Today’s destination.
Fifteen years ago, Roscoe and Finlay had been present in Margrave. Reacher’s honorable discharge from the army was six months fresh back then. Whether Reacher had been in Margrave, and whether they’d all met there, and what had happened between them, were just three of the thousand questions Kim would need to answer. But something had happened. The boss wouldn’t send her there otherwise.
She glanced at her watch. There was still time before landing. She ran through the Reacher material one more time.
Birth certificate (West Berlin 1960); education record showing attendance on military bases around the world, including one year in Saigon, Viet Nam. Kim read that fact for the tenth time before the Taser charge she’d felt the first nine times lessened. Kim’s mother was Vietnamese; her father served in the U.S. Army in Viet Nam. No connection to Reacher back then, right?
No. Reacher was a kid when Kim’s parents left the country; Reacher’s father was a Marine; Army and Marines hadn’t mixed much in Viet Nam. There couldn’t be any connection between them. But was Viet Nam the reason the boss had chosen her to lead this assignment?
She pushed that new worry aside. No time to deal with it now and nothing she could do about it from 35,000 feet anyway.
Reacher had graduated from the U.S. Military Academy at West Point (1984). Parents deceased (father 1988; mother 1990). One brother, also deceased (1997).

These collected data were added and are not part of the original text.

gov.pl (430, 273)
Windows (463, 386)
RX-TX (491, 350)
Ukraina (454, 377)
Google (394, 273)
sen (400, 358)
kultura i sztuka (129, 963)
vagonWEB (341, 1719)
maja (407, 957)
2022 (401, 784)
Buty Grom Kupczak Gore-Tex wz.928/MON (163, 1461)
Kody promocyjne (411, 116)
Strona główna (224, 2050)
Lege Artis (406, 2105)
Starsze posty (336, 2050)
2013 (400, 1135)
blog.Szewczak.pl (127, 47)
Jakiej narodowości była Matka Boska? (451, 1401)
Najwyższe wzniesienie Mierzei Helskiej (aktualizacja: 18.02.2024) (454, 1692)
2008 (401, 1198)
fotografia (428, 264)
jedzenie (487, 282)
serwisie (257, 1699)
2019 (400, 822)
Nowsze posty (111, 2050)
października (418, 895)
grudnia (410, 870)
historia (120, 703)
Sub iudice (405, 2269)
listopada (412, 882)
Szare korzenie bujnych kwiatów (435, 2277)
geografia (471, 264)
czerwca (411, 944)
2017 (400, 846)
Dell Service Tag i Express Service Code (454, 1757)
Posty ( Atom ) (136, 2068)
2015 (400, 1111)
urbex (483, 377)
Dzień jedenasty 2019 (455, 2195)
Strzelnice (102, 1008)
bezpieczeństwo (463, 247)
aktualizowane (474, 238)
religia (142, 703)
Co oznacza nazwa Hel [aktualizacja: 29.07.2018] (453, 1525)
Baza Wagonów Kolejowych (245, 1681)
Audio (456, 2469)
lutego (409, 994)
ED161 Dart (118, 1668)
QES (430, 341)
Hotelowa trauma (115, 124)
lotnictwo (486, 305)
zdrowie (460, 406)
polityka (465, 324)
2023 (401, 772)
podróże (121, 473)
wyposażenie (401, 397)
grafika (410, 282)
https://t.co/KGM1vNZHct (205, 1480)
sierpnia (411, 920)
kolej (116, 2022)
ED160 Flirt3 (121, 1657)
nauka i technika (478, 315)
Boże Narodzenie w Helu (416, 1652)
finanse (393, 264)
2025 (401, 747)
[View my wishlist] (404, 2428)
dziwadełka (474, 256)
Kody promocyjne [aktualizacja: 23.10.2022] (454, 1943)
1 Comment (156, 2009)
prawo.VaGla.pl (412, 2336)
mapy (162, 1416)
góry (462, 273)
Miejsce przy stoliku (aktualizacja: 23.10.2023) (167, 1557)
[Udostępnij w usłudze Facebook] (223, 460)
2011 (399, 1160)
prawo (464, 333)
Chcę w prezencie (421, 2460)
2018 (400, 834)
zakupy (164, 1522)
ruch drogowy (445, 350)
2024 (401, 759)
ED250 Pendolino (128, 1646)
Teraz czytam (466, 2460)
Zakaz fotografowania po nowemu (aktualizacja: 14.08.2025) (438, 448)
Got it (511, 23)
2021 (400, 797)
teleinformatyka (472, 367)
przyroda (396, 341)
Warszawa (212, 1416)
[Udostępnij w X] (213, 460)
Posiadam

At West Point and afterward, until he was honorably discharged, the file contained the usual batch of military forms crafted in army-speak. Uninitiated readers would need an interpreter to decipher the batch of acronyms. When Kim copied the contents of Reacher’s file into her own private documents, she included the full phrases and definitions, and studied them carefully, testing herself, building her knowledge. She’d labeled the section “Accomplishments,” but the title was far too benign when you knew what each entry meant. Reacher had investigated, arrested, subdued, and otherwise dealt with some of the most highly trained soldiers on earth, all of them capable of extreme violence.
He had done it by matching their violence with his own.
He was a killer.
So what did the FBI want from him now?
He’d been decorated several times, each for some form of extraordinary heroism or outstanding service or extreme military achievement. He had been wounded in combat and been given a Purple Heart. He’d been trained and won awards as a sniper. Summary: Reacher had handled whatever had come his way. He’d faced the enemy and come out alive. More than once. Kim imagined the type. He’d be confident, hard to persuade, manipulate or overpower. In no way like any other candidate she’d investigated before.
No wonder the project was under the radar.
And how the hell would she accomplish it?
The pilot announced the initial descent into Atlanta. Not much time left for electronic devices. She kept on working. Reacher’s file contained no details on the situations he’d handled as a military cop. Those would have been filed separately at the time the investigations took place. Kim made a note to find them. The search wouldn’t be easy, but the years Reacher spent doing his job were the last that would have clear and complete records, and those records would be the only clues to his current activities or location. Understanding how he’d performed back then would teach her the man and his methods. And scare her out of her wits, probably, if she had any wits left by then.
The file ended with Reacher’s army discharge papers, followed by a short memo stating that he’d been off the grid for more than fifteen years. No one knew where he was. FBI files, Homeland Security files, all were empty of references to Major Jack (none) Reacher, U.S. Army, Retired.
No way, she’d typed into her notes. Can’t happen.